You will often hear that for every dollar that a man earns, a woman earns around 80 to 88 cents. That is absolutely true, but there are actually two kinds of pay gaps.
The uncontrolled pay gap
This is the raw number. The one you hear on the news. It compares the median salary for all men and all women who are full-time salaried workers in the US, across all jobs, ethnicities, and seniority levels. The bad news is that, in 2022, the uncontrolled pay gap was about 18% or $0.82.
The uncontrolled pay gap is sometimes called the "opportunity gap" because it represents all the systemic barriers and differences in the opportunities available to men and women.
This way of breaking down the numbers reveals that we still have a long way to go to achieve equality.
The controlled pay gap
This is the number that compares apples to apples. It measures the gap in pay for men and women doing the same work by controlling for compensable factors.
Compensable factors are the criteria that you use to determine the salary for a job or employee. They are things that you can and should use to differentiate pay, like education, experience, seniority, and managerial responsibility.
The controlled pay gap is what pay equity measures and tries to reduce. It does not account for the bigger social factors that impact pay, such as men being overrepresented in more senior and highly paid roles. It is a statistical analysis of one very specific thing: the pay gap between men and women doing the same work with the same qualifications and experience.
Pay equity legislation requires that this gap should be zero, but it is not. In the US, the controlled pay gap has been hovering around around 1% or 2% for years. And this inequity is actually the most optimistic of the numbers. The controlled pay gap for other protected groups, such as people of colour, is much larger.

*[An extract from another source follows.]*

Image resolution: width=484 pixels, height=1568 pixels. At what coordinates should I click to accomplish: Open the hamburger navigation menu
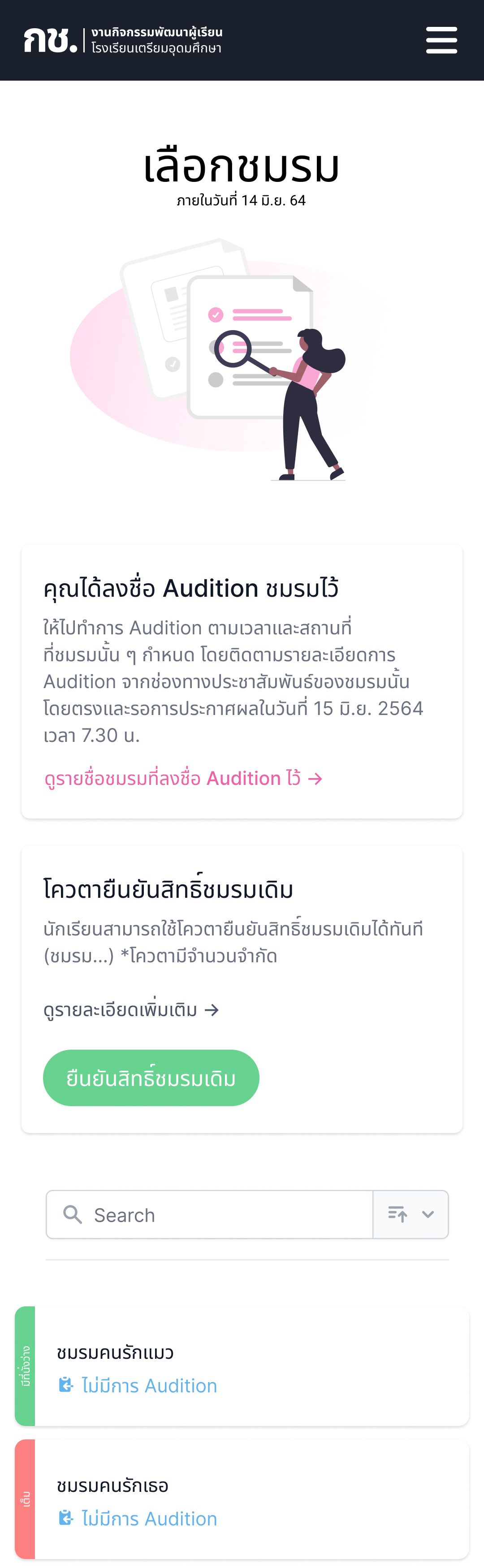[x=441, y=40]
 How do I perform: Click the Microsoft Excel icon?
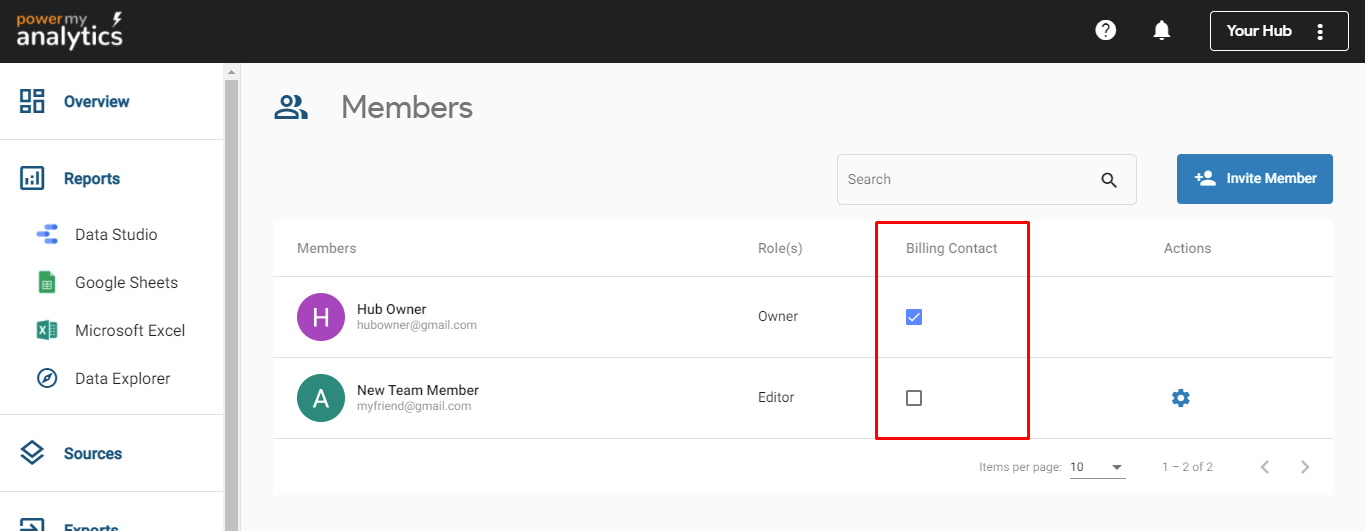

Understanding the difference between the uncontrolled and controlled pay gap is really important because it proves that our efforts and legislation are having a major impact. When employers identify the factors that we can control, and intentionally set policies to achieve pay equity, we do come closer to achieving fairness.
The wage gap and intersectionality
We've been using gender as our lens so far, because a lot of legislation focuses on gender and it's a good entry point to this discussion.
Zooming out, there are a lot of different wage gaps and they overlap.
There is a racial wage gap. On average, men of colour are paid less than white men, even when controlling for title and qualifications.
There is a queer wage gap. Statistics here are harder to come by here. According to the Center for American Progress, the controlled pay gap between gay or bisexual men and straight men is 10% to 32%.
There are intersectional wage gaps. Women of colour are paid less than white women. Black women are paid less than Black men. Queer Black men are paid less than straight Black men.
Looking at the controlled pay gap between these groups reveals that the most basic element of fairness - equal pay for equal work - is not yet a reality for many people.
The big takeaway
Now that we've learned about the difference between pay equality and pay equity, we can truly understand the extent of the problem.
There are big inequalities in our society that you can address with policy changes that encourage inclusion and diversity. The uncontrolled gap is large, the reasons are complicated, and we still have a long way to go.
There are also specific inequities that we can address by paying fairly based on compensable factors and removing bias from the process. The controlled gap is smaller, but it shouldn't exist at all, and your company can achieve that by implementing a standardized and equitable compensation strategy.